Daily Telegraph wrote:Kings to take AFL to court
by TIM MORRISEY, Basketball writer
March 12, 2005
http://dailytelegraph.news.com.au/story ... id=2795443
THE Sydney Kings are prepared to become the Darryl Kerrigan of Australian sport by taking the AFL to court over the commercial right to use the term "three-peat" should they win an historic third successive NBL title.
Kerrigan was the little Aussie battle in the hit movie The Castle who with his lawyer Dennis "It's the vibe" Denuto took on the Federal Government after they tried to take his house.
In the sporting version of The Castle, the Kings have a merchandising campaign based on the three-peat theme ready to role out should they beat Wollongong in the best-of-five championship. However, the AFL has held the Australian trademark on the term since July 16, 1999.
The financially struggling Kings could lose out on up to $100,000 in merchandising sales if they are prevented from using the trademarked term by the AFL, who generated $196.3 million in revenue last year.
"We might just end up in a war with the AFL," Kings legal counsel and shareholder John Kench said.
"We are definitely prepared to fight them on this one."
However, unlike Denuto in The Castle, Kench, who specialises in trade practices law, believes the Kings have more than just a vibe to win a trademark case against the AFL if it does go to court.

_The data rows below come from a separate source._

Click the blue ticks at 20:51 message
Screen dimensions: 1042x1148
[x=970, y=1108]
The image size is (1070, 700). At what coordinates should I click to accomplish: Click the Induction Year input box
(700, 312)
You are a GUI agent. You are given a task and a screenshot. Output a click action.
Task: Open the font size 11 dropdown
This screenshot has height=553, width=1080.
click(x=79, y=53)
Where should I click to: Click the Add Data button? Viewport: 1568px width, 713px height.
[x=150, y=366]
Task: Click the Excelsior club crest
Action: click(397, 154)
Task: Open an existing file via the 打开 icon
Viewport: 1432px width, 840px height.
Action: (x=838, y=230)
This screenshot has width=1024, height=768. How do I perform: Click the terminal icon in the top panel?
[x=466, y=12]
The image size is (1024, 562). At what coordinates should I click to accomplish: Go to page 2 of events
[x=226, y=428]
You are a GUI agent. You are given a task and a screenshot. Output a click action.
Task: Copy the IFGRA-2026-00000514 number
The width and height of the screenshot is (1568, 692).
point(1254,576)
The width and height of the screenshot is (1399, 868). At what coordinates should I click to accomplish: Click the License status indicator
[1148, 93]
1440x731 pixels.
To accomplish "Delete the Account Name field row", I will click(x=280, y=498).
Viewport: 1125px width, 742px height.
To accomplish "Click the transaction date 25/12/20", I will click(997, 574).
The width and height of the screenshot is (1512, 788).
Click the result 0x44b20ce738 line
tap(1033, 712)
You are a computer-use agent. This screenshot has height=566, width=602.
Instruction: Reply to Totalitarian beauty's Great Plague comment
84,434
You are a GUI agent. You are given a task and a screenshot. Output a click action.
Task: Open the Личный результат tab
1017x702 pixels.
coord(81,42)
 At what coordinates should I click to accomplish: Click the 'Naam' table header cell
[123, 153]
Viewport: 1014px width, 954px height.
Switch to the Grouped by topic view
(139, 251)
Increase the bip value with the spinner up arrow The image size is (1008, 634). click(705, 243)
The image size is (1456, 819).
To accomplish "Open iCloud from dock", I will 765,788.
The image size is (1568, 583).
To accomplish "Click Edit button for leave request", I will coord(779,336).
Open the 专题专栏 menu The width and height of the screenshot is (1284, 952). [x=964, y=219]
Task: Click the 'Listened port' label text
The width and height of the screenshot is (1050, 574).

"If the AFL haven't used three-peat on any clothing in the last three years then the trademark is expunged and removed from the register," Kench said.
"If [three-peat] is liable to be removed due to non-use then we are free to go on and use it.
"If the AFL disputes this they will have to take out an injunction and then try and claim damages and try and disrupt what we are trying to do."
If that legal line of argument falls down Kench has a plan-B back up, claiming that the term three-peat is now part of our common language, therefore it cannot be trademarked.
"We have another argument that the term three-peat is possibly generic," Kench said.
"You can't get a monopoly over generic terms.
"The fact you've a registration down at the trademarks office doesn't mean it is not immune to removal.
"You can trademark a term before it comes generic but once it is generic you lose the trademark.
"Three-peat is in the Websters' dictionary in the United States and the Australian Concise Oxford dictionary."
The Daily Telegraph revealed that the Kings fired off an urgent letter via fax to AFL chief executive Andrew Demetriou seeking clarification as to whether the AFL has used the term three-peat commercially on Wednesday.
As of yesterday the Kings were still waiting for a response to their letter from Demetriou while the AFL also didn't return The Daily Telegraph's calls on this subject either.
Former Los Angeles Lakers star Byron Scott is credited for coming up with the term three-peat in 1988 after his team won back-to-back NBA titles.
However, it was then Lakers coach Pat Riley who trademarked the word three-peat on November 7, 1988.
The Detroit Pistons denied the Lakers' three-peat by winning the 1989 NBA championships but Riley cashed in on his registration when Michael Jordan's Chicago Bulls pulled off a three-peat performance from 1991 to 1993.